The illusion is in what they mean. We’re so used to predicting what’s going to happen in a game based on what’s happened before, so eager to slice, dice, and categorize what actually transpires in order to better leverage it against future games. It often seems like we spend almost all our time trying to make predictions, and whatever energy is left over is spent talking about what it all means. We have a hard time with things as they are, in isolation. And yet Vegas promises you this precise kind of island, with water, water everywhere and plenty to drink.

It’s not, though, the same for most of the players here, the ones without any kind of guaranteed deal with an NBA team. These are guys who have worked their entire lives to be one of the 450 players in the top basketball league in the world. Guys who spent their whole lives being one of the best basketball players in any situation they ever found themselves in. And now it’s just the grind. They’re simply looking for their shot.
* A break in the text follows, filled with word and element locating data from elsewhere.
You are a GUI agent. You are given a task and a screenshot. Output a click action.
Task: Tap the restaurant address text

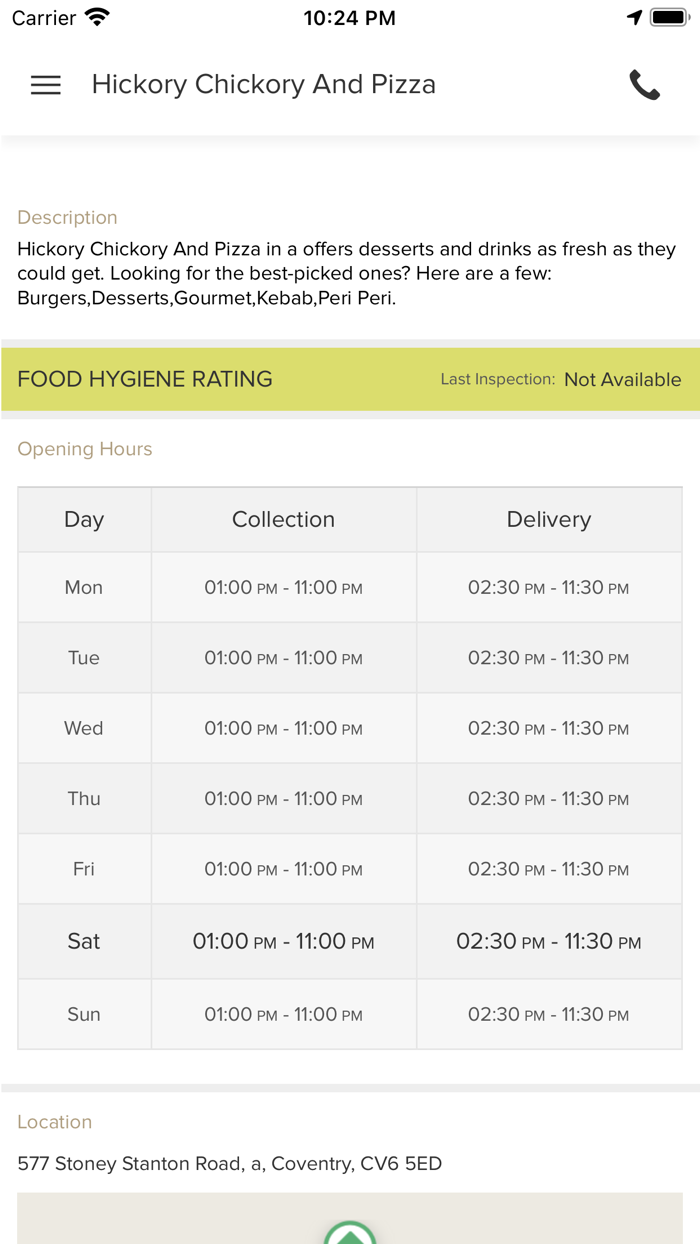point(229,1163)
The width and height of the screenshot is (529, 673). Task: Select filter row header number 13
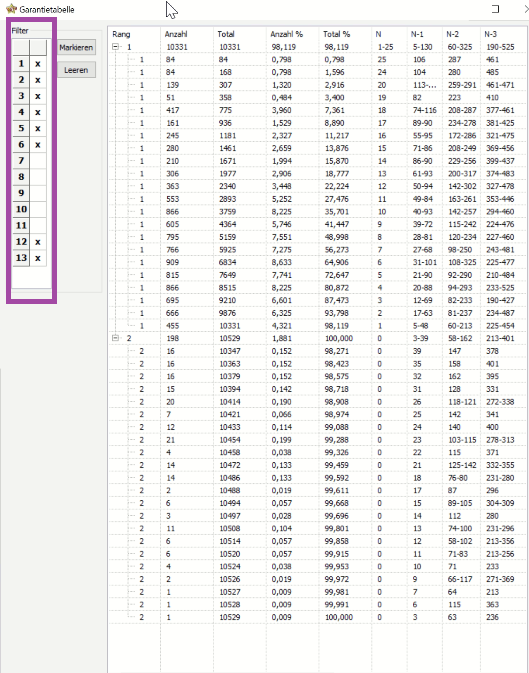click(21, 258)
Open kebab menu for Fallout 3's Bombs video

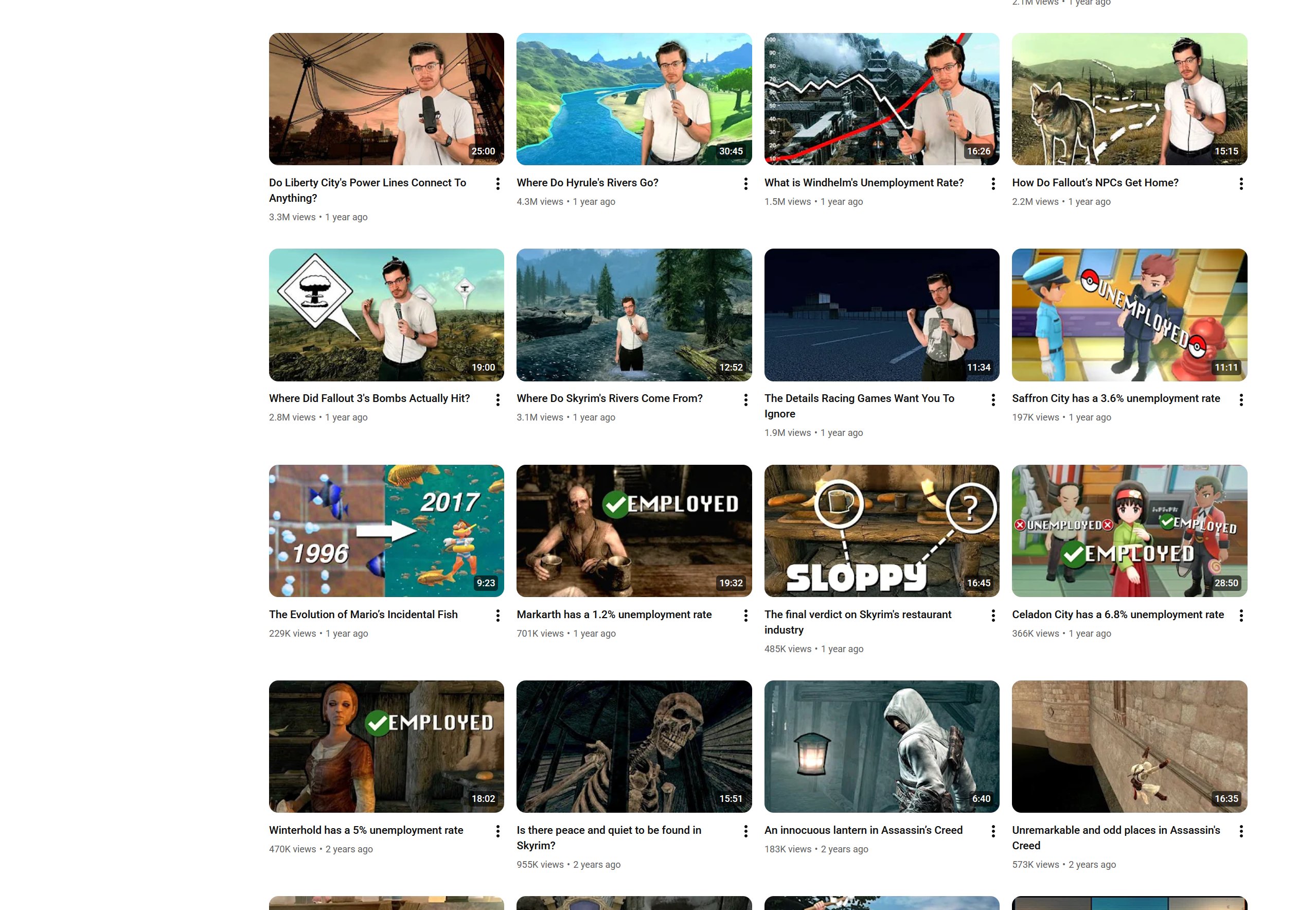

The ones hoping for that shot are almost universally flawed in one way or another: undersized or stuck between positions; not good enough at one specific thing to be useful to a team; dogged by problems we can’t even see, the kind of stuff many of us carry around. Sometimes you can see it clearly. Othyus Jeffers is terrifically aggressive getting it inside for a guard, but at 6-5 he’s not big enough to be a true small forward, nor quite quick enough to be a steady shooting guard. Other times it vanishes in a flash of white heat, as when Stefhon Hannah — undersized for the NBA at 6-1 — lit it up for the D-League Select Team to the tune of 23 points against the Timberwolves’ squad.

But they can’t just decide they’re someone different like other visitors to Vegas. They can’t splurge on a limo ride, sit at the high-limit table, and burn their mad money. Vegas wants to tell you it’s easy, wants to make you believe your everyday life is the illusion, or at least to make you forget it. But for these players — who are among the top one or two percent of basketball players in the world — it’s their big chance. Not to become something they’re not, but to see their years of work turn them into what they’ve always been striving toward. And we sit back and talk about how it means nothing.

Illusions of existence and illusions of meaning. Vegas exists, in its glass and brick, its drunkenness and strippers. And the Summer League exists, in its glass-eating and bricked shots, its dunks and stripped balls. You can’t rub your eyes or move closer until they disappear like the glassiness of the highway out at the edge of the horizon. But what it all means depends a lot more on where you stand, on how close you are to it.